---------- DATA TO USE ----------

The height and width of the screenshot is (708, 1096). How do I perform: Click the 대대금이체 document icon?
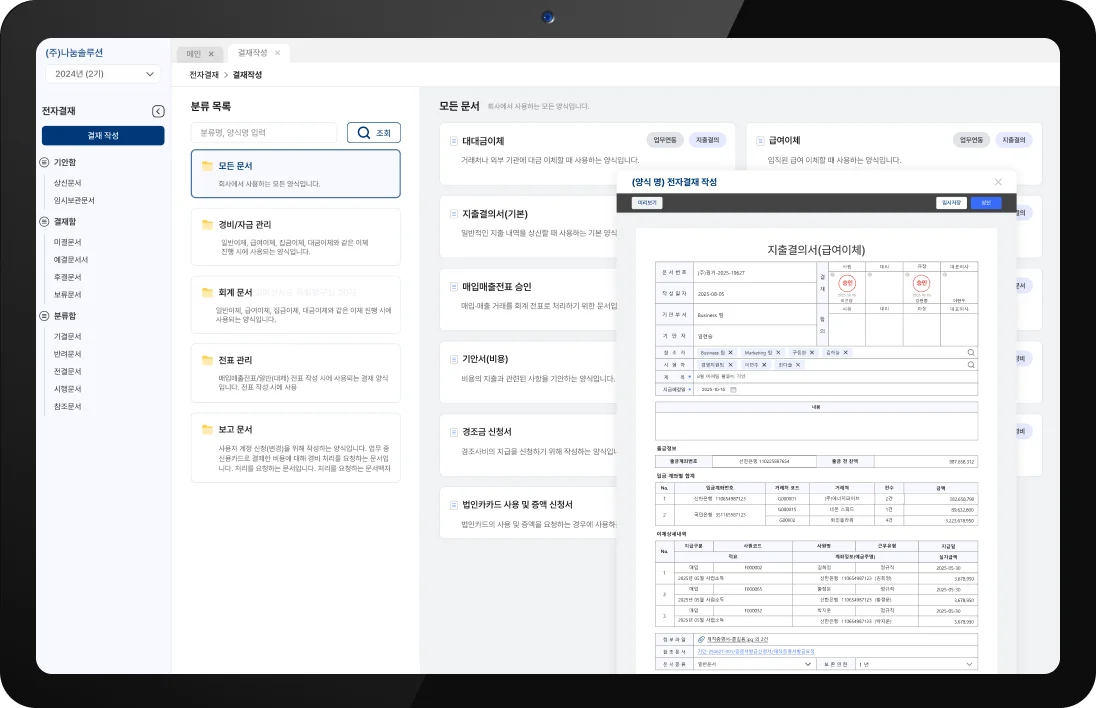[453, 141]
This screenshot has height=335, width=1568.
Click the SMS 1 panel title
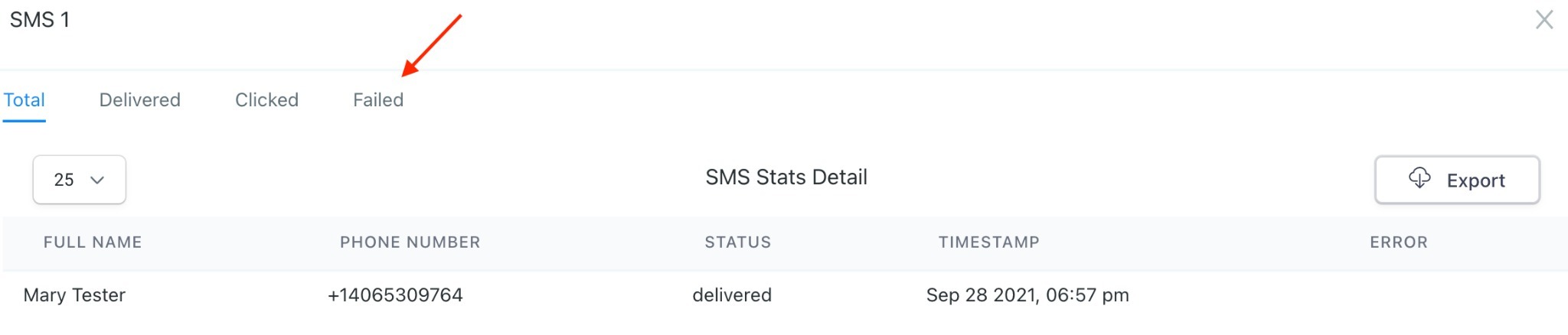click(x=40, y=20)
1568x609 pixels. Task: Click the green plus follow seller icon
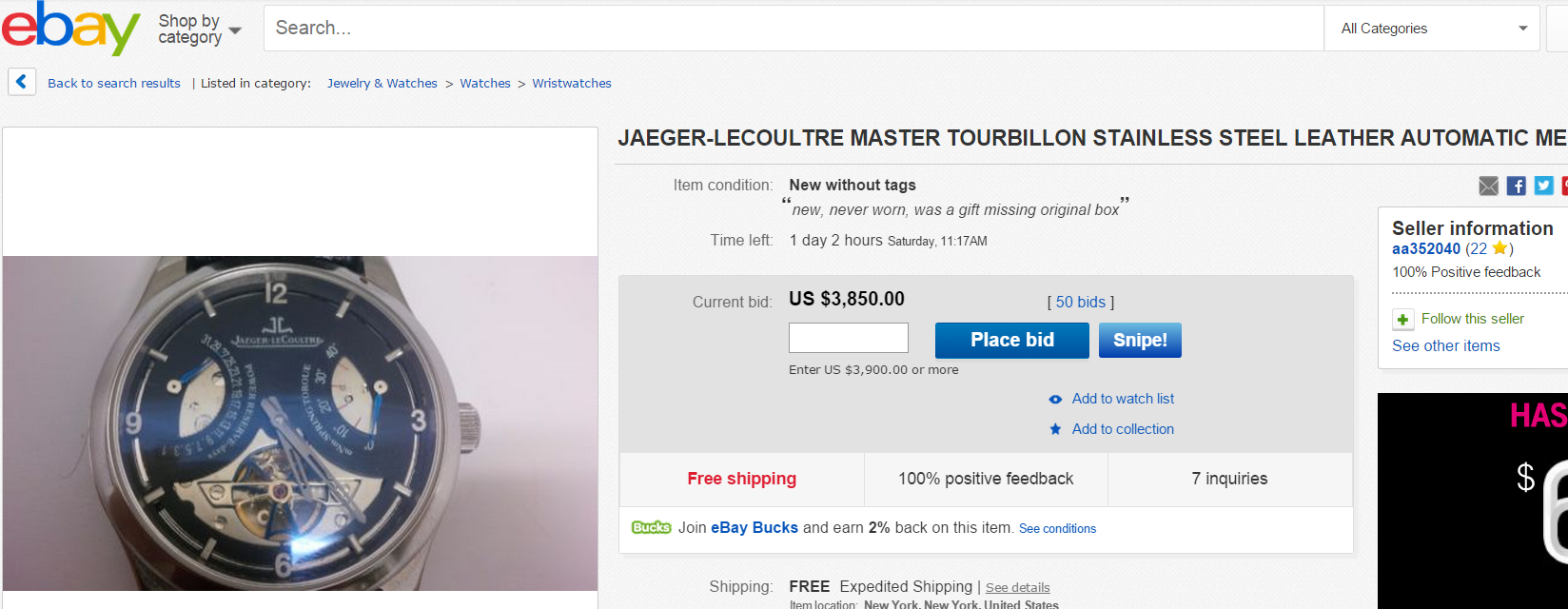[x=1403, y=320]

----------

▶ **EXERCISE**
No pictures should appear in the copy, and each record above is to be returned exactly.

▶ **EXPECTED ANSWER**
The height and width of the screenshot is (708, 1096). How do I perform: Click the 대대금이체 document icon?
[453, 141]
This screenshot has height=335, width=1568.
Click the SMS 1 panel title
click(x=40, y=20)
1568x609 pixels. Task: Click the green plus follow seller icon
[x=1403, y=320]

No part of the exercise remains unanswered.